Soweit die Beklagte vor dem Sozialgericht geltend gemacht hat, dass jedenfalls noch ein Abschlag gem. § 140d SGB V (a.F.) in Höhe von 8,30 EUR abgezogen werden müsse, weist der Senat darauf hin, dass nach der Rechtsprechung des BSG der in § 140d SGB V (a.F.) vorgesehene Einbehalt zur Anschubfinanzierung der Integrierten Versorgung nur solange vorgenommen werden darf, wie das Behandlungsentgelt noch nicht vollständig ausgezahlt worden ist (BSG v. 2. November 2010 - B 1 KR 11/10 R). Die Beklagte hatte aber an die Klägerin zunächst gezahlt, ohne einen Vorbehalt für den möglicherweise noch nachzuholenden Einbehalt gem § 140d SGB V zu erklären. Damit kann der Einbehalt jetzt nicht mehr geltend gemacht werden.
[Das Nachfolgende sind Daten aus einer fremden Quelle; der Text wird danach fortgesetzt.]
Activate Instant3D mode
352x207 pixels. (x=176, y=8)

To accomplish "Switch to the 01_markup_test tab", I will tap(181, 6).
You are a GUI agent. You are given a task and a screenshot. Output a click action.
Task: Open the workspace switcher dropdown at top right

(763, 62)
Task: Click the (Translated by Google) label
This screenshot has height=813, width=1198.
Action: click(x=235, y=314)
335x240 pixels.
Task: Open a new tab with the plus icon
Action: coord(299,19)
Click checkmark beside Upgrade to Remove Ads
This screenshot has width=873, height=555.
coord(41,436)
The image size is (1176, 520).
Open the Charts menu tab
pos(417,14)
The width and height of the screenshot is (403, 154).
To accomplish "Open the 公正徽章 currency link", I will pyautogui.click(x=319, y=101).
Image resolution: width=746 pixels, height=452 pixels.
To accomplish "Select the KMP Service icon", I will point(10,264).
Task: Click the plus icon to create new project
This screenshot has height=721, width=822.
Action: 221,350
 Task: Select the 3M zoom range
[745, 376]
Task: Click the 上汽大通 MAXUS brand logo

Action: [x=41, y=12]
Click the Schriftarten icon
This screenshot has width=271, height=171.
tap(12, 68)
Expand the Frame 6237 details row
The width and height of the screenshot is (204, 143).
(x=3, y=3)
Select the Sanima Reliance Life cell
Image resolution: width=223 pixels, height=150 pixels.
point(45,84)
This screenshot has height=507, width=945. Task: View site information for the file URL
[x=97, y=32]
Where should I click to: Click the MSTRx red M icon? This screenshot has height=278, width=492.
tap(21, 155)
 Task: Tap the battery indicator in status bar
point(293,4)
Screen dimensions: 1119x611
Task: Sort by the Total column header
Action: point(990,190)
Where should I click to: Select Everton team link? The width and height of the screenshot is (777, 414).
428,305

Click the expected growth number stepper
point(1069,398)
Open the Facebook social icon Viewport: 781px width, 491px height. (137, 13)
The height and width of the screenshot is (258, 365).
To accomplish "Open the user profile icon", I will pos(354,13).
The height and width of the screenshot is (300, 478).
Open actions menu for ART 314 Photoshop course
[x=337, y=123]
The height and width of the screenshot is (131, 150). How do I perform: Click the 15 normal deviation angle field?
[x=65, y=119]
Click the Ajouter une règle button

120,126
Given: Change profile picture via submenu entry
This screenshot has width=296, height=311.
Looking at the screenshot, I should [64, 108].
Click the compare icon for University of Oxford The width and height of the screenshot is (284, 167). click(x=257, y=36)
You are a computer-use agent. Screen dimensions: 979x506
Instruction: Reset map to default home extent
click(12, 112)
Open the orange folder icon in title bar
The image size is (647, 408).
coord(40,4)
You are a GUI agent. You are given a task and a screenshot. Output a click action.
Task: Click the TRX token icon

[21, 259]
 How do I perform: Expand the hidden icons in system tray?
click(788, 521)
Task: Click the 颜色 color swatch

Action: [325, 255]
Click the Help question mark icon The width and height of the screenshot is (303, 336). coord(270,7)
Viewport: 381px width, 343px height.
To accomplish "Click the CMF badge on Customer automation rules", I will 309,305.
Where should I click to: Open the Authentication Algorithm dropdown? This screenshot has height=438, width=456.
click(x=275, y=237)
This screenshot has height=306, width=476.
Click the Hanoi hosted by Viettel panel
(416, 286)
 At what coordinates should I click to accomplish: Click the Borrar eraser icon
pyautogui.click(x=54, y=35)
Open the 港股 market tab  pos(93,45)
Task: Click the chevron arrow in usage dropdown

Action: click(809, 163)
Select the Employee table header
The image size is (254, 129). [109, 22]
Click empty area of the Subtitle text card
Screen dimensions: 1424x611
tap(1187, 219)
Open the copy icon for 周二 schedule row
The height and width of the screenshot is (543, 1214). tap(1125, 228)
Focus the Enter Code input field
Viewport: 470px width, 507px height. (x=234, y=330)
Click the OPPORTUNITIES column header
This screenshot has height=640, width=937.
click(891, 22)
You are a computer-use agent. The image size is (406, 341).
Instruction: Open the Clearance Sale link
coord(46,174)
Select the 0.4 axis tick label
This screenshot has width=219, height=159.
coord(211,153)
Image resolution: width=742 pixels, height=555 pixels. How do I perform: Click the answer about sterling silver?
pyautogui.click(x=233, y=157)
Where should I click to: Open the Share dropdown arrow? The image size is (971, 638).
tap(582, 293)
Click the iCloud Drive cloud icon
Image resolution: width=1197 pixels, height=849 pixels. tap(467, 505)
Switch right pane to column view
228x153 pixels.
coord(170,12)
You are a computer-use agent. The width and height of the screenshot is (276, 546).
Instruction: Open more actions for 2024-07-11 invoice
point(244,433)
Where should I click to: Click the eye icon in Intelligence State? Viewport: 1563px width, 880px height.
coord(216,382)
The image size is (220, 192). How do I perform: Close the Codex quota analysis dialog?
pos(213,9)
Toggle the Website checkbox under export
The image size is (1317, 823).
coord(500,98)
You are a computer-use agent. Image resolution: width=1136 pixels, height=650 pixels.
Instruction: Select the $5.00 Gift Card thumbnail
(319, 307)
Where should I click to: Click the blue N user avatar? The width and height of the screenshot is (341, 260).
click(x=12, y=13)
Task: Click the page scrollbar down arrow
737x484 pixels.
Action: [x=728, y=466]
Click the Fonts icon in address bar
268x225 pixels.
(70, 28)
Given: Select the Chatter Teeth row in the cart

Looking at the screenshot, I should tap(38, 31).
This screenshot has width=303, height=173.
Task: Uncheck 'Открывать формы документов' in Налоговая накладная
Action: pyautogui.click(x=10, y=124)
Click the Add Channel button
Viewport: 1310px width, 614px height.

Nach alledem war auf die Berufung der Klägerin hin das Urteil des Sozialgerichts aufzuheben und die Beklagte zur Zahlung zu verurteilen.

Der Zinsanspruch für die Forderung folgt aus § 18 Abs. 4 und 5 des Brandenburger Vertrags über die allgemeinen Bedingungen der Krankenhausbehandlung.

Die Kostenentscheidung ergeht nach § 197a SGG in Verbindung mit § 154 Abs. 1 Verwaltungsgerichtsordnung.

Gründe für die Zulassung der Revision nach § 160 Abs. 2 Nr. 1 und 2 SGG liegen nicht vor.